§ Provided entries
-- Opening Marker --

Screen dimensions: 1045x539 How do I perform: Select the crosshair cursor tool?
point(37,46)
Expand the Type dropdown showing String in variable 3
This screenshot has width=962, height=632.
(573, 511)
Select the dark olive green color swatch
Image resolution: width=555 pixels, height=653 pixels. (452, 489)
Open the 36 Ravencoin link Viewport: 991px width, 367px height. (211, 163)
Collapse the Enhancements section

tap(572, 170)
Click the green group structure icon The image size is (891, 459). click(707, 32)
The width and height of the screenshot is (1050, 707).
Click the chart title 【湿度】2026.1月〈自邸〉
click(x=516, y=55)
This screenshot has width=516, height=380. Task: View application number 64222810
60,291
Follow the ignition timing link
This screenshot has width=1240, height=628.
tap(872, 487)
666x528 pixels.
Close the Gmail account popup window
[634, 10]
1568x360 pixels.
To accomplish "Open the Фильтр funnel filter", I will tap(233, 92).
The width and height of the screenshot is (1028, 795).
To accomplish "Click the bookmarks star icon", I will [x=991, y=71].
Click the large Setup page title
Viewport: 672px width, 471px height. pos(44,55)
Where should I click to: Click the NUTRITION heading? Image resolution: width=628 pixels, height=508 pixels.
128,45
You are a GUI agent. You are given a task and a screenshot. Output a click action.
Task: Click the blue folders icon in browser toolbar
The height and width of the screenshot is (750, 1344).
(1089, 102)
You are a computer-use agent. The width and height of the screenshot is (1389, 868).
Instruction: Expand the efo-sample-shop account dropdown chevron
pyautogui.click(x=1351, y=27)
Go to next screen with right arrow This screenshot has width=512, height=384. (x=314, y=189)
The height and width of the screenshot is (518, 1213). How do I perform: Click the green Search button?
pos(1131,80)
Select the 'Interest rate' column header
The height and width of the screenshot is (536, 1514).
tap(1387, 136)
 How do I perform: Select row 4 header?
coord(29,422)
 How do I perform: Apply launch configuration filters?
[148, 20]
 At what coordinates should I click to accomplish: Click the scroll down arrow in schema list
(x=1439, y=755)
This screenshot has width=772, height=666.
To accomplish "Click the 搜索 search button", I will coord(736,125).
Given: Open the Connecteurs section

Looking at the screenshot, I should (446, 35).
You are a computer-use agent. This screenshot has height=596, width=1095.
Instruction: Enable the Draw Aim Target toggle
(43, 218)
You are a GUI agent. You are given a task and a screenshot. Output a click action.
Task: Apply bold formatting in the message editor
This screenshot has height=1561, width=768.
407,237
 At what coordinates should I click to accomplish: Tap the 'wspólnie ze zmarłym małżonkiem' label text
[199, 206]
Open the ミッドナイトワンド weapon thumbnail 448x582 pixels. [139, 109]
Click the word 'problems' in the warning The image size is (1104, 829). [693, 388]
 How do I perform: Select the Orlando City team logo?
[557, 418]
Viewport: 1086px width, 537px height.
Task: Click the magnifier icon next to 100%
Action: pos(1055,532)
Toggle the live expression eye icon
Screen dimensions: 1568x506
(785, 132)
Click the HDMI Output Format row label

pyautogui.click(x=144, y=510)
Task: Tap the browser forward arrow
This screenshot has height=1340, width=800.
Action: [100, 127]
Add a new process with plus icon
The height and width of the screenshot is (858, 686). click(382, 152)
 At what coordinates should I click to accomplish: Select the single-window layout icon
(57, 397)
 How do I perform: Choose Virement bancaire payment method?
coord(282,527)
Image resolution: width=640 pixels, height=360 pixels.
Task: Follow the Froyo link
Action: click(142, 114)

-- Closing Marker --

§ Work instructions
Wherever the word "browser" appears in a line of the data, copy that line.

§ Result of this exercise
Task: Click the blue folders icon in browser toolbar
Task: Tap the browser forward arrow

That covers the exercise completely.